L’économie sociale et solidaire (ESS) était identifiable, à sa création, par le caractère démocratique de sa gestion. Associations, coopératives, mutuelles se caractérisaient par la déconnexion de la gouvernance du capital. Un homme = une voix tel était le principe aujourd’hui battu en brèche par le concept d’utilité sociale. Le social-business organise aujourd’hui la charité comme jadis l’Église le faisait.

La Mutualité qui, en 1945, était un outil d’accès aux soins maîtrisé par les assurés sociaux s’efface sous le rouleau compresseur assurantiel imposé par l’Union européenne sous les pressions des grandes compagnies d’assurances !

Les inégalités entre femmes et hommes sont aussi des indicateurs de cette régression sociale et démocratique : rien que dans notre pays, ceux-ci gagnent 27 % de plus, ne font que 20 % des tâches ménagères et représentent 73 % des députés à l’Assemblée Nationale pendant que les femmes sont 83 000 à être violées par an, qu’une femme décède tous les 2 jours et demi sous les coups de son conjoint ou ex-conjoint.

90 % des normes et des lois proviennent de l’Europe. Le citoyen est-il encore le souverain ? On peut légitimement s’en interroger.

En septembre 2018, seuls 48 % des Européens avaient le sentiment que leur voix « compt(ait) dans l’UE », contre 62 % dans leur propre pays, selon le dernier Eurobaromètre du Parlement européen.

L’abstention massive aux diverses élections est donc le produit de ce sentiment de mépris de la part des élus et d’éloignement des prises de décision.

Toutes les parcelles de démocratie sont éliminées, le gouvernement n’entend ni les corps intermédiaires, ni les parlementaires et il n’y a plus d’apprentissage de la citoyenneté ni de structures qui obéissent à d’autres logiques que celle du marché capitaliste. Les institutions européennes sont distantes, Bruxelles, c’est Versailles !

La répression violente du mouvement des gilets jaunes est bien la démonstration de la surdité volontaire du gouvernement de notre oligarchie.

Le ciel est donc bien sombre au-dessus de nos têtes.

Pourtant, un rapport de 2008 du Conseil constitutionnel indiquait que « l’abstention est un outil qui s’est peu à peu imposé dans la palette des outils démocratiques à la disposition des électeurs. Elle n’est pas seulement le signe d’un retrait ou d’un désinvestissement de la scène électorale. Pour des électeurs de plus en plus nombreux et dans le jeu politique, elle est considérée et utilisée comme une réponse électorale à part entière. Elle peut servir à exprimer leur malaise à l’égard d’une offre politique jugée insatisfaisante ou encore une sanction à l’encontre des Gouvernements sortants. Tantôt votants, tantôt, abstentionnistes, les Français rencontrent l’élection avec de plus en plus de doutes, mais aussi de circonspection. »
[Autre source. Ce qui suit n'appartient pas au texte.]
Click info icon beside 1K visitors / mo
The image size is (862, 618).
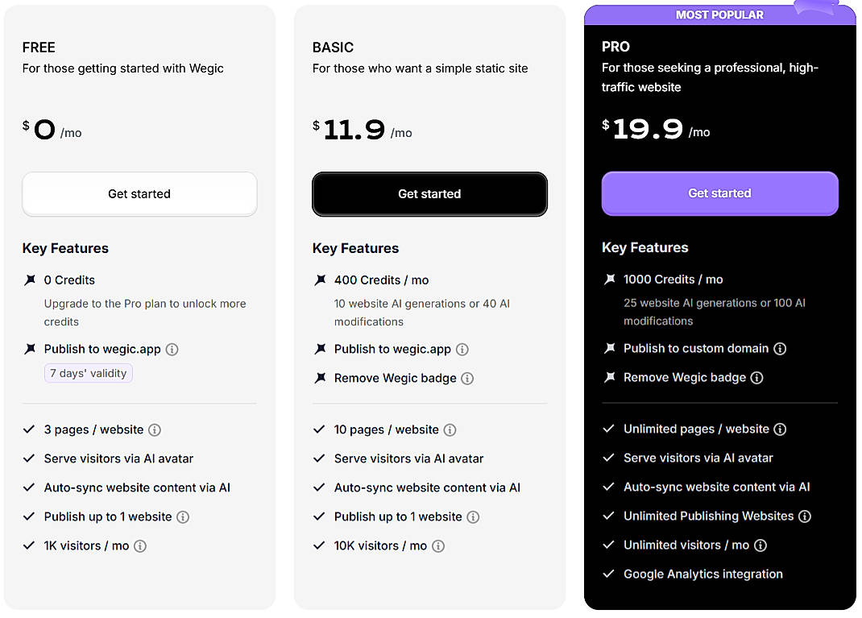(x=141, y=545)
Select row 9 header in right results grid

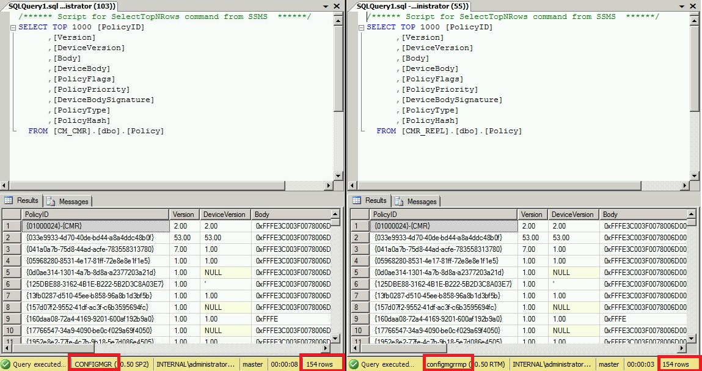click(x=359, y=319)
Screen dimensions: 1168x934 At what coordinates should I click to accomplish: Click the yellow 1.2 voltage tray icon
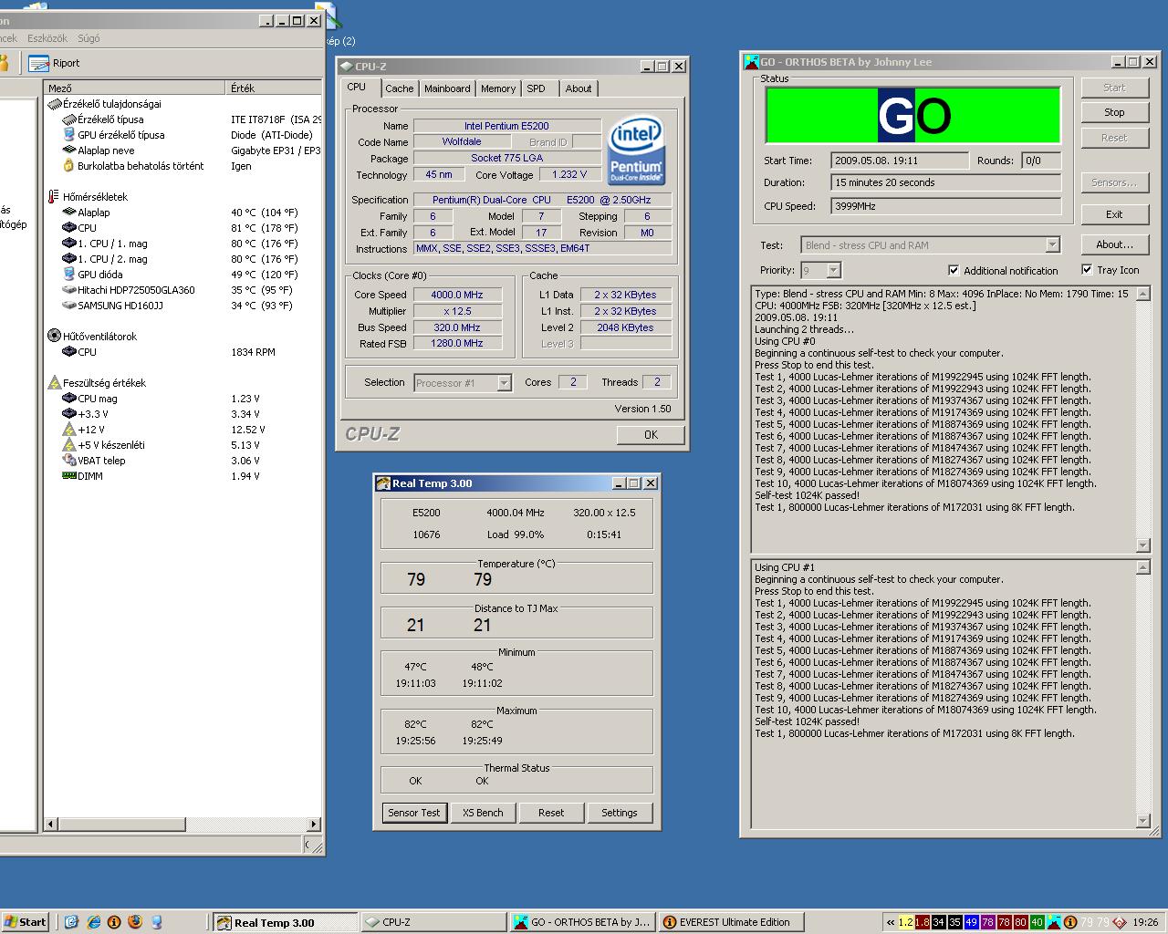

Il faut donc faire confiance au citoyen et répondre à ses aspirations. Pour cela l’UFAL milite dans le champ familial, car comme le rappelle son président Christian Gaudray « le fait familial est partie intégrante de la vie quotidienne d’une majorité de la population… et… l’Union Nationale des Associations Familiales (UNAF) est un des derniers lieux de démocratie sociale. »

C’est ainsi dans l’UNAF que nous participons, en militants armés de convictions laïques, à favoriser, cultiver et entretenir la dynamique sociale et civique pour favoriser la république sociale car comme l’indique Catherine Kinztler, « sans une politique laïque comprenant notamment une politique sociale, une politique du travail, une politique de la santé publique et surtout une école publique digne de ce nom mais aussi une politique de promotion des droits des femmes – sans l’éclairage de la raison laïque et l’entretien critique des convictions laïques « dans les têtes », autrement dit sans soutien populaire et sans éducation populaire, la laïcité ne serait qu’une coquille vide. »

La laïcité est le cocon de matière, étoile massive et lumineuse, qui éclairera le recours-retour à la démocratie.